© JUNGE FREIHEIT Verlag GmbH & Co.  www.jungefreiheit.de  13/09 20. März 2009

Frisch gepresst

Schlesien. Wenige deutsche Landschaften und Provinzen sind literaturhistorisch kartiert. Nach 1945 mied die akademische Germanistik dieses Thema, das ihr zu sehr „belastet“ schien mit „Heimat“ oder gar „Blut und Boden“. Völlig von ihrem Bildschirm verschwanden dabei die preußischen Ostprovinzen, deren historische Erforschung durch Deutsche noch heute als latent „revanchistisch“ eingestuft wird. Kein Wunder, daß die monumentale dreibändige „Geschichte der Literatur Schlesiens“ (1960–1974) von einem Gymnasiallehrer namens Arno Lubos (1928–2006), zuletzt Studiendirektor in Coburg, geschrieben wurde. In der verdienstvollen Reihe „Literarische Landschaften“, herausgegeben von Frank-Lothar Kroll, ist nun eine Sammlung teilweise noch unveröffentlicher Studien Lubos’ erschienen, deren Veröffentlichung dem schwerkranken schlesischen Literaturwissenschaftler trotz betriebsamer Tätigkeit in den letzten Lebensmonaten selbst nicht mehr vergönnt war. Die Beiträge wenden sich unter anderem dem „Heimaterlebnis Eichendorffs“, dem schlesischen „liberalen Schrifttums des 19. Jahrhunderts“, dem Beuthener Pastorensohn Jochen Klepper und dem Mundartdichter Ernst Schenke zu und werden von einer leider sehr knappen Arbeit über „Regionale Literaturhistorik“ begleitet, über die man vom hier unerreichten Meister Lubos gern mehr erfahren hätte (Literatur Schlesiens. Aufsätze und Vorträge. Verlag Dunker&Humblot, Berlin 2008, broschiert, 169 Seiten, Abbildung, 28 Euro).     
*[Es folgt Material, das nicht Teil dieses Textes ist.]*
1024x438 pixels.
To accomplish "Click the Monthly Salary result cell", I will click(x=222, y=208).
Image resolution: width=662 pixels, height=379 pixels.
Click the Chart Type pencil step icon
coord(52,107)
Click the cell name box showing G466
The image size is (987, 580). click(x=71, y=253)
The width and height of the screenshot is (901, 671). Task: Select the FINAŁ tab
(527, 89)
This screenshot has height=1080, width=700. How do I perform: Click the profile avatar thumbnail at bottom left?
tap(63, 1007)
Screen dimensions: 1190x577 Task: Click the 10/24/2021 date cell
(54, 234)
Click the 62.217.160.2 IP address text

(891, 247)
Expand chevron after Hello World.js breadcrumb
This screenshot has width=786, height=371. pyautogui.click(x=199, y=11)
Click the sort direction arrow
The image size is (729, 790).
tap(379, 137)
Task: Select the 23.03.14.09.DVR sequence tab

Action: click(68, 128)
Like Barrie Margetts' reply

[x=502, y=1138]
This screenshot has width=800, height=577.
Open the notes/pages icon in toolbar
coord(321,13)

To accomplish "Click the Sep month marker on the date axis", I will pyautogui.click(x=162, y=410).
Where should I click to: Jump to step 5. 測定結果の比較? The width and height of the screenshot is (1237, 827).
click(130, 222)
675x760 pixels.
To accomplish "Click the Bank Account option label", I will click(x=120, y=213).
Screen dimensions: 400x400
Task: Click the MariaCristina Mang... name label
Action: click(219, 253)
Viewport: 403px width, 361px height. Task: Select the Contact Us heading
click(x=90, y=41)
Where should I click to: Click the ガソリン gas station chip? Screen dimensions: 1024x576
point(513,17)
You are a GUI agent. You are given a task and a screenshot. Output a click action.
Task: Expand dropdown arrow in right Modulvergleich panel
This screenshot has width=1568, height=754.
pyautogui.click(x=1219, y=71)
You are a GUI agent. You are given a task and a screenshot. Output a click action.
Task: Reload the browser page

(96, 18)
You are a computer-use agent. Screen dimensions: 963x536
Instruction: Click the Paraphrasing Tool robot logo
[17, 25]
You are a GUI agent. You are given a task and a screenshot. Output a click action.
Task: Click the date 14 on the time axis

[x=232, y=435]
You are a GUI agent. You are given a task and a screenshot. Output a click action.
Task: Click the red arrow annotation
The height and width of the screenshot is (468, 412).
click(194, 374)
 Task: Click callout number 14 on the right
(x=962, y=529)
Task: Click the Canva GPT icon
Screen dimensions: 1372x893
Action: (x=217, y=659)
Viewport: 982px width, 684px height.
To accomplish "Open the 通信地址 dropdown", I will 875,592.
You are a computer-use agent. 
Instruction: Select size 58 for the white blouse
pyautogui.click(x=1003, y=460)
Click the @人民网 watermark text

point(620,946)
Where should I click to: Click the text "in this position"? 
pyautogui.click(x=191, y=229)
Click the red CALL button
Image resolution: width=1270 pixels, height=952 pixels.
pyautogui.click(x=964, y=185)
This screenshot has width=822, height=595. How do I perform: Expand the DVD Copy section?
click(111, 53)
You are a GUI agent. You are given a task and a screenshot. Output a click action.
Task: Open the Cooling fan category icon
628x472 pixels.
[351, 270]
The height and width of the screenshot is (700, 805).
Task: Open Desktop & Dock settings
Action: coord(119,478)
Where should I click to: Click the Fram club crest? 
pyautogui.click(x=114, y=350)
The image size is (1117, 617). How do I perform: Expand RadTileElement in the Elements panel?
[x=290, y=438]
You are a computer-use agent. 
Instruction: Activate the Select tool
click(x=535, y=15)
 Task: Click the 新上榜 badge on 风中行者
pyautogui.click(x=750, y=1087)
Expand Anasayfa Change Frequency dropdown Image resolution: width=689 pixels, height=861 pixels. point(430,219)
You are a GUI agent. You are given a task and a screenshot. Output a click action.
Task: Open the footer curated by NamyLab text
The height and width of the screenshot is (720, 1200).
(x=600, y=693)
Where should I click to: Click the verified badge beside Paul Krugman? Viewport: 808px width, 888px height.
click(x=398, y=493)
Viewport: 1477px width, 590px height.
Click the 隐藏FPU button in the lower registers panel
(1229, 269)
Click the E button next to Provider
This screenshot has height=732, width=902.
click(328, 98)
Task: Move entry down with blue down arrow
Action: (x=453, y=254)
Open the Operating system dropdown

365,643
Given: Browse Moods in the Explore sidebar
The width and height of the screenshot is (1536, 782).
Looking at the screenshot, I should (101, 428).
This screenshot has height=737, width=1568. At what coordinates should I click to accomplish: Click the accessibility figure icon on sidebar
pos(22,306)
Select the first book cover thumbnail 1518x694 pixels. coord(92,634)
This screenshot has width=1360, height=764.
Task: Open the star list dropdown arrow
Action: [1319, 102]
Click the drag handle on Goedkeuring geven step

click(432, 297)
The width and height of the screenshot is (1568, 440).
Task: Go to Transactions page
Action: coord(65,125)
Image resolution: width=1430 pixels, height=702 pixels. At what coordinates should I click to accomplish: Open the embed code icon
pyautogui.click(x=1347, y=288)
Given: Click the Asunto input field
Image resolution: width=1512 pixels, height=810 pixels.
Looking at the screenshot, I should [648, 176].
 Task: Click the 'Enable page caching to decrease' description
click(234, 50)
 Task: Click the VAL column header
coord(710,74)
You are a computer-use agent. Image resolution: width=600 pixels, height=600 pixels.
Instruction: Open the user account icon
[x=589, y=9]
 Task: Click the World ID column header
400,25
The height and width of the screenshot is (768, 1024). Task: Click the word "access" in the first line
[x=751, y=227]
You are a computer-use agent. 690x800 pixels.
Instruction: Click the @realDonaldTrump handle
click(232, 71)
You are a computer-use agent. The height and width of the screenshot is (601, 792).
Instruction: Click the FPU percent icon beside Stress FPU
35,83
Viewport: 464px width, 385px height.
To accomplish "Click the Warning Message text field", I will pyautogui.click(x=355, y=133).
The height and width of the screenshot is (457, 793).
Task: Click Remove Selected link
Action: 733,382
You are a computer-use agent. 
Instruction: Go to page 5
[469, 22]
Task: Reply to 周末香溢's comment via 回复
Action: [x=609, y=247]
Großräume. Nachdem die von manchen „Weltstaats“-Enthusiasten gepflegte Illusion geplatzt ist, die nach 1989 einzig verbliebene Weltmacht USA möge sich  als „gütiger Hegemon“ der internationalen „Staatengemeinschaft“ erweisen, um die „Menschheit“ im „globalen Empire“ zu einen, erinnert man sich wieder an Carl Schmitts Modell einer multipolaren, aus einem halben Dutzend „Großräumen“ gefügten Weltordnung, das es nur vom zeitgeistbedingten Ballast seiner Entstehungszeit zu säubern gilt. Ist die Europäische Union ein solcher  „Großraum“? Was ist vom kaiserlich-japanischen Projekt einer „großasiatischen Wohlstandssphäre“ nach Hiroshima geblieben – mehr als nur die Vision eines japanischen Marxisten, die „neue Weltordnung“ an der „Achse Japan – China“ auszurichten? Beginnend mit einer Beleuchtung von Schmitts Großraumkonzept von 1939/41 steuern zwölf deutsche und ausländische Politologen in einem von Rüdiger Vogt herausgegebenen Sammelband auf die Beantwortung solcher aktuellen Problematiken der internationalen Politik zu (Großraum-Denken. Carl Schmitts Kategorie der Großraumordnung, Franz Steiner Verlag, Stuttgart 2008, broschiert, 265 Seiten, 39 Euro).